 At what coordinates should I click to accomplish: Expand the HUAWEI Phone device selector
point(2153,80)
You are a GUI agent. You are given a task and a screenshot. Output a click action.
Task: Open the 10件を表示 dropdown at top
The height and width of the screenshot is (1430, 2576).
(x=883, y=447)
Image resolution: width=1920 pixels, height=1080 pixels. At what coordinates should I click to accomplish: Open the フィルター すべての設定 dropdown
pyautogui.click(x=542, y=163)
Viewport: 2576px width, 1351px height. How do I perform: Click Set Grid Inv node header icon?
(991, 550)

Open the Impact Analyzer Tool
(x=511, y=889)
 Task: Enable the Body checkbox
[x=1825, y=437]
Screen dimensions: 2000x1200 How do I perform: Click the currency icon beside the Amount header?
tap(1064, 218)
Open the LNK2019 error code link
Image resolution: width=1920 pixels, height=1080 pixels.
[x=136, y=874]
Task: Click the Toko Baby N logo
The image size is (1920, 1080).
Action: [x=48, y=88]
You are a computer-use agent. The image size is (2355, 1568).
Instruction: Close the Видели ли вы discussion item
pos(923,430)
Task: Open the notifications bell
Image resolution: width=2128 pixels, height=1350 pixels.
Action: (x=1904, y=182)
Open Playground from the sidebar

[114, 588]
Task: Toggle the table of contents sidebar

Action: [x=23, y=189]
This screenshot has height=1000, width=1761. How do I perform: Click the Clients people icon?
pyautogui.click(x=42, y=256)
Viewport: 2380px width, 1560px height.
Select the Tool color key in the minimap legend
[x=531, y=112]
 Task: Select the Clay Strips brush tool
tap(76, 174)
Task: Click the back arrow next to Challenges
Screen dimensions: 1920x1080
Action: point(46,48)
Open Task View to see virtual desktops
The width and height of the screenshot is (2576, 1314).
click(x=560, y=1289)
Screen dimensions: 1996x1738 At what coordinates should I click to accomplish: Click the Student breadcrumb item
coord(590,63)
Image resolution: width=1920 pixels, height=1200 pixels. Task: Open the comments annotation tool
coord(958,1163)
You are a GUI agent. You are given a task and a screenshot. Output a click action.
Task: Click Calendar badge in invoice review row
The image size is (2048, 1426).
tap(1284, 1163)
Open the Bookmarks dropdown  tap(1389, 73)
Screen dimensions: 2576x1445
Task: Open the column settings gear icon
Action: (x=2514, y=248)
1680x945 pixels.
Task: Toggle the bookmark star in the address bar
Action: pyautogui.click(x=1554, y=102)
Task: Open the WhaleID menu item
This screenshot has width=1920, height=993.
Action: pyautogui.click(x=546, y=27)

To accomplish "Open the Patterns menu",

Task description:
In the entries above, find the line with "Task: Enable the Body checkbox" and the line with "Task: Click the Toko Baby N logo", then restate word for word both of them and every line between, with nothing more.

Exercise response:
 Task: Enable the Body checkbox
[x=1825, y=437]
Screen dimensions: 2000x1200 How do I perform: Click the currency icon beside the Amount header?
tap(1064, 218)
Open the LNK2019 error code link
Image resolution: width=1920 pixels, height=1080 pixels.
[x=136, y=874]
Task: Click the Toko Baby N logo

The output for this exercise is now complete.